Psalm 72, a prayer for the king, is all about reversals & God’s wondrous works throughout all creation. It is a litany that walks us through the hopes for a king that, by God’s support, would bring restoration to a people.  

And not just any people, not just the high and mighty, but the poor and needy, too. This Psalm encompasses all the wondrous things of God and the prayer is that the king might find favor with God, living a life of faith & justice, too. 

The Psalm concludes with these words:

18 Blessed be the Lord, the God of Israel,
    who alone does wondrous things.
19 Blessed be his glorious name forever;
    may his glory fill the whole earth.
Amen and Amen.

I do not think Zechariah, the father of John the Baptist, had any idea that these words would come from his mouth when they did. Especially after an encounter with the angel Gabriel announcing his son’s birth. It is after a time of intense silence that the Holy Spirit fills Zechariah’s being and these are the first words he speaks: 

“Blessed be the Lord God of Israel,
    for he has looked favorably on his people and redeemed them.”

It is a recalling and continuing of the Psalmist’s prayer. It is an affirmation that God is continuing to do wondrous things. God continues to see the people and redeem them.

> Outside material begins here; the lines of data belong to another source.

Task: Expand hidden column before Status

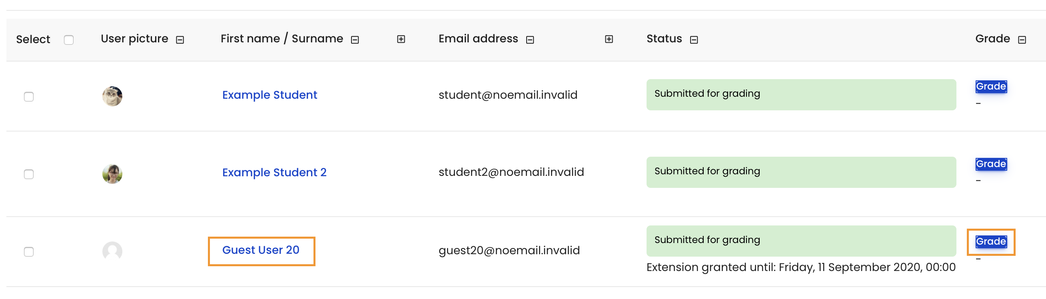Action: coord(609,39)
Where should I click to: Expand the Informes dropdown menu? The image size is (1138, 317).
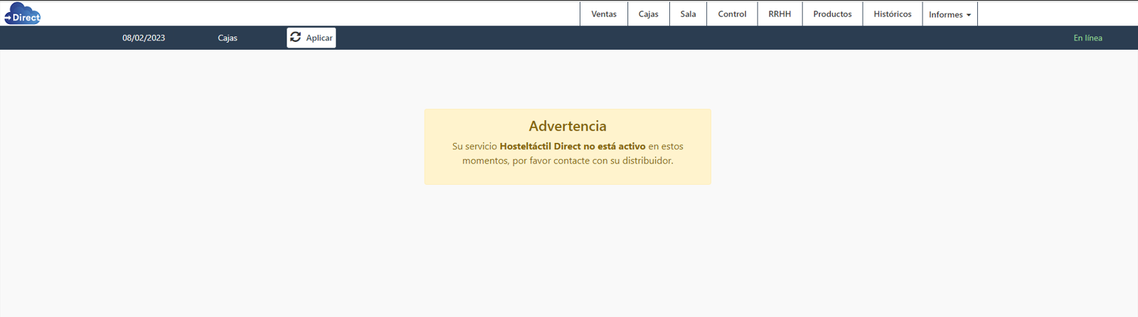(x=945, y=14)
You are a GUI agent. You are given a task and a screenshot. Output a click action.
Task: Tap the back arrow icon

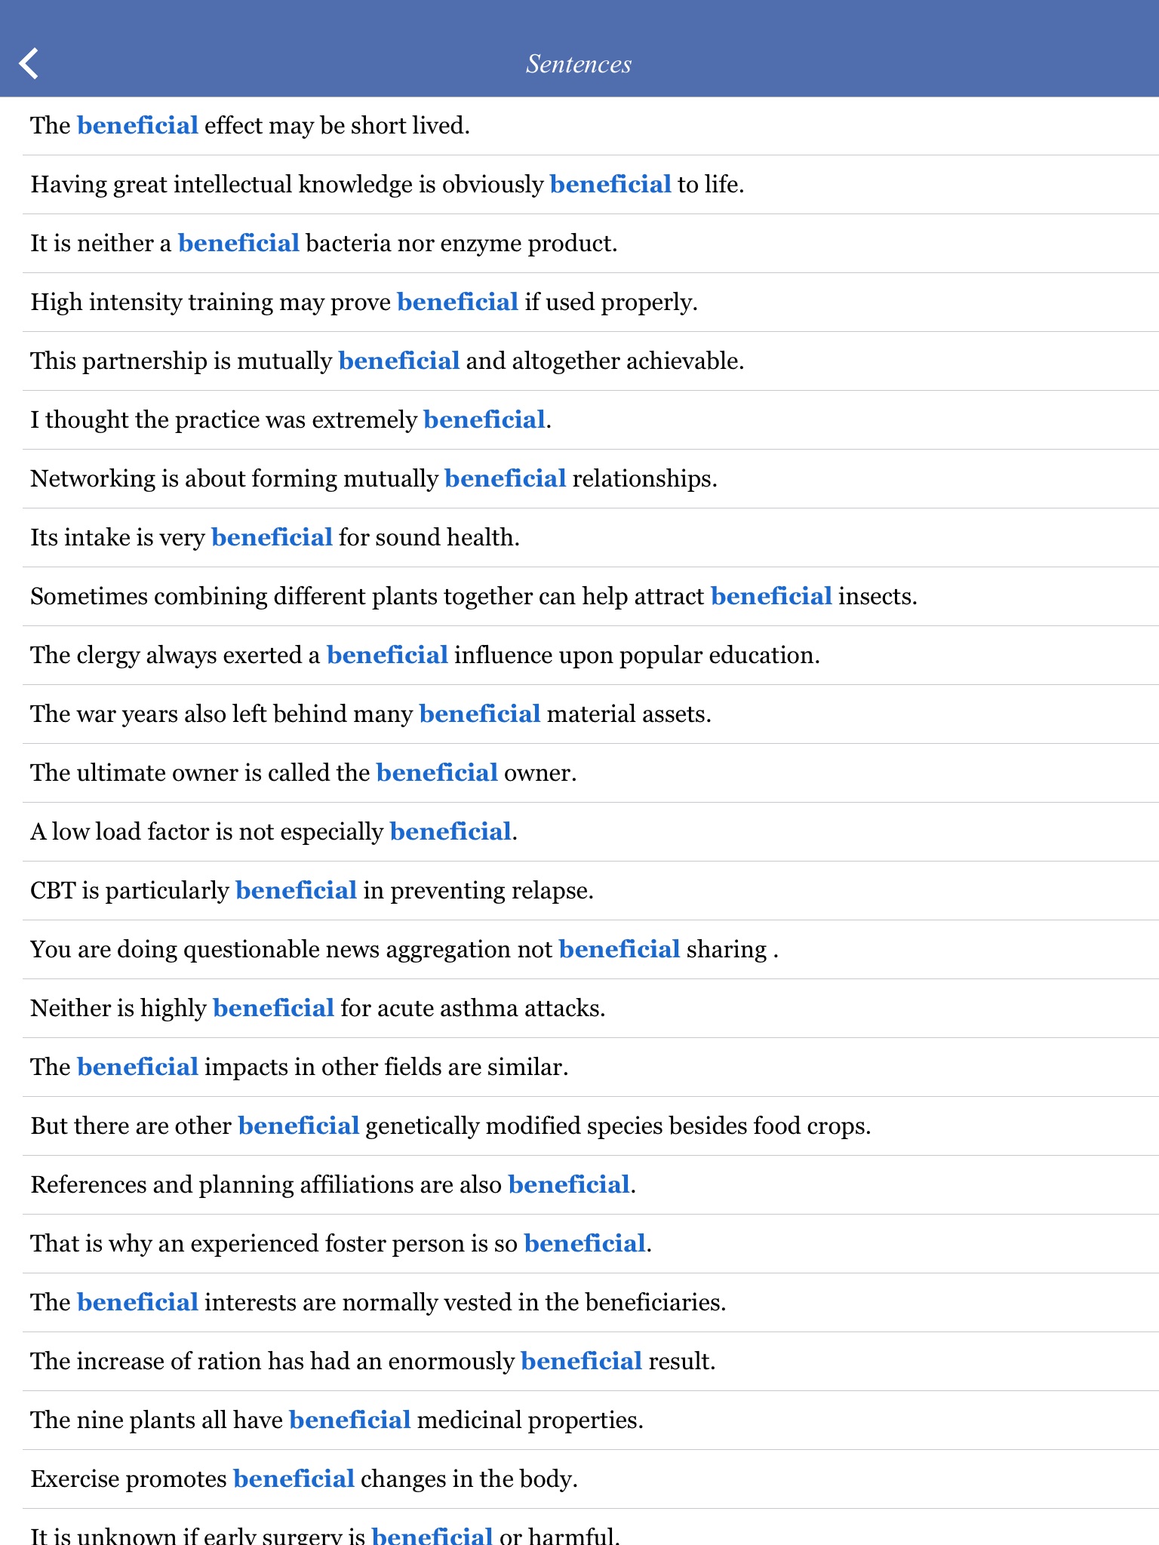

This time, it begins with the prophet, John, who will prepare the way for the salvation that comes through the Christ child. 

And John’s sole purpose is around reversals and pointing to the power of God manifesting in Jesus. 

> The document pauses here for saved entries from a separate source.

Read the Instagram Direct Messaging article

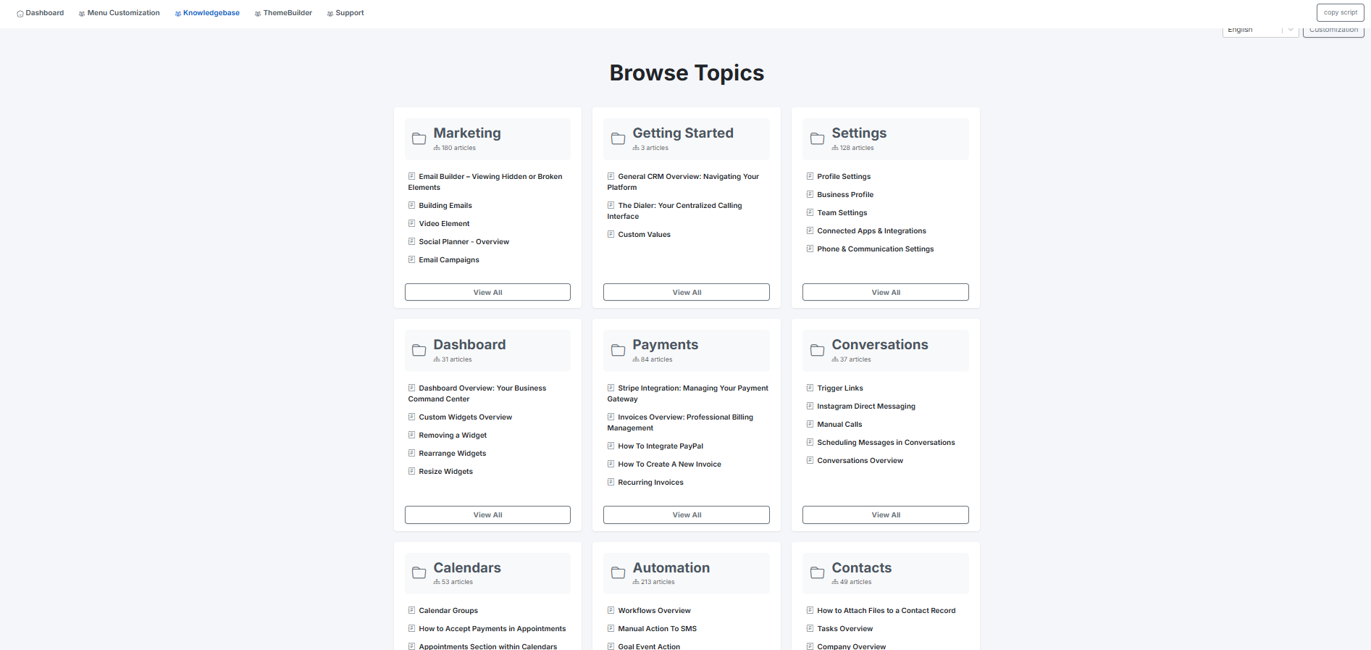tap(865, 407)
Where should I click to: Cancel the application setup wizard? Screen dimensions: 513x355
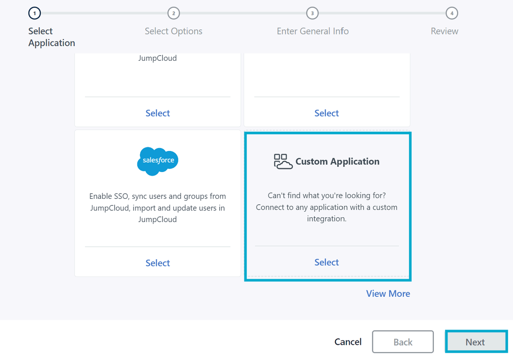348,341
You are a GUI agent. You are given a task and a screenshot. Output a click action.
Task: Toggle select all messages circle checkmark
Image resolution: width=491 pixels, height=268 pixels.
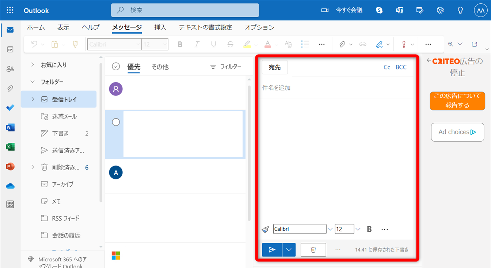click(116, 67)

The rough places made plain and the crooked paths straight. To be “…a prophet of the Most High, for you will go before the Lord to prepare his ways, to give his people knowledge of salvation through the forgiveness of their sins.”

These passages and themes are strong in the Advent season as we await the birth of Jesus. However, in this time of Lent, the challenge and invitation is to live into the reversals Christ embodies for the sake of all. To walk a life of faith that welcomes those in seats of power and on the margins. To intentionally reflect on God’s wondrous works and our sinful ways. The path to Good Friday is one of confession and acknowledgement that though we are dust, we have been redeemed. 

It is a time of receiving the grave words: “Remember that you are dust and to dust you shall return.” And, it is holding the Psalmist’s words of thanksgiving close:

“Blessed be the Lord God of Israel,
    for he has looked favorably on his people and redeemed them.”

May each be guidance and hope for the journey ahead.